Motivation 
In the past few years, voices accusing established media outlets of being biased have grown louder. Perhaps the loudest of these belongs to Donald J. Trump, who often claims that he is treated unfairly by the "mainstream" media. 
This project will take a look at one of the outlets that Trump regularly criticises: The New York Times. Specifically, I wanted to explore how the New York Times uses its power as a gatekeeper of opinions. With this in mind, I analysed the part of the paper that does not aim to be neutral, the "Opinion" section. 
To find out what kind of opinions are welcome and how the readership reacts to them, I examined the sentiments expressed in over 700 articles about the President and the 500'000 corresponding comments. Furthermore, I examined whether readers treat female and male authors differently, as an ever-growing body of research would suggest.
Method
As described, I am dealing with text data that voices peoples' opinions. Thus, I choose to perform sentiment analysis on the text, or, how it might be better known to some, opinion mining. Sentiment analysis aims to uncover the attitude of the author on a particular topic and is therefore an ideal method for this project. 

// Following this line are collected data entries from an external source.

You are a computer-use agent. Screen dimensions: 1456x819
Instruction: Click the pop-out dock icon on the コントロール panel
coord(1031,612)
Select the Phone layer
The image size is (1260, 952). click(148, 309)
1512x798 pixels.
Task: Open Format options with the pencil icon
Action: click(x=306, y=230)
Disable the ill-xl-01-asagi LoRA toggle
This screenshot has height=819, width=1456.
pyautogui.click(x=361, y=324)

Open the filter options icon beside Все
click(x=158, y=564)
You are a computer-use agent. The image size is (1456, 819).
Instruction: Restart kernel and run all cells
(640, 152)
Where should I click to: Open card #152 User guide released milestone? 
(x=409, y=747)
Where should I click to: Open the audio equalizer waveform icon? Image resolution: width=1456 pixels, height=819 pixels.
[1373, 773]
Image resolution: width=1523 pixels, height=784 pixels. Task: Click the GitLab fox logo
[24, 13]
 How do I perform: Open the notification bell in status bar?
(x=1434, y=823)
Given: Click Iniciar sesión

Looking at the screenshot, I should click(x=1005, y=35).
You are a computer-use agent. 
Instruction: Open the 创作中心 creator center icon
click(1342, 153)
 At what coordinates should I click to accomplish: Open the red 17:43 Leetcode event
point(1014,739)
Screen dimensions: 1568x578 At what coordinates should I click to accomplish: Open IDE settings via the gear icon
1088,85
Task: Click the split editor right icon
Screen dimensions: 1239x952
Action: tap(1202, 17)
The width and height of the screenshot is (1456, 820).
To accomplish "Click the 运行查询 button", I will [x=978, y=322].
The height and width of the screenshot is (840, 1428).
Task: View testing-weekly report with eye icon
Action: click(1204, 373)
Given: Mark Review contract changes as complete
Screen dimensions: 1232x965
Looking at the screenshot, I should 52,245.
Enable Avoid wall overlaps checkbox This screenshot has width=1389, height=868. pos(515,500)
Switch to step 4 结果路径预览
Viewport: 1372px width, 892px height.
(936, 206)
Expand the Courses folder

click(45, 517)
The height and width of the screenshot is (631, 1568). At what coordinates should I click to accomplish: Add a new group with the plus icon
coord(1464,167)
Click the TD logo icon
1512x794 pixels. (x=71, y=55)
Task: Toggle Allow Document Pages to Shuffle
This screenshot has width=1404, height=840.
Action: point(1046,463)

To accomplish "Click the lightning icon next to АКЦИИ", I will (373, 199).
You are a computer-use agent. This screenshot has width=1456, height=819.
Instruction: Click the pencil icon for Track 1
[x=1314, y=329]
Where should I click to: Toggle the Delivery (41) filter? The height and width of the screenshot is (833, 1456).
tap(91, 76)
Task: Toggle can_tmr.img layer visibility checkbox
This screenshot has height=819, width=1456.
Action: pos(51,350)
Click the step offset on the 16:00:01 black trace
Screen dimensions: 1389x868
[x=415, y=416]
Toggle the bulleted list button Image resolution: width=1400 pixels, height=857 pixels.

I used the "Lexicoder Sentiment Dictionary" by Young & Soroka, which was originally developed to analyse news content, and is thus very fitting for this project. Before I applied the method, I ran the pre-processing script that is recommended by Lexicoders creators. I also removed all punctuation and stop words, stemmed the words and set them to lowercase. Further, I removed all words that were not at least in two documents and weighted the document feature matrix by proportion.
Data 
I scraped all NYTimes Op-Eds published between 2017 and 2018 and used the NYTimes API to get the corresponding comments. This resulted in a dataset consisting of 1'528 Op-Eds and about 550'000 corresponding comments.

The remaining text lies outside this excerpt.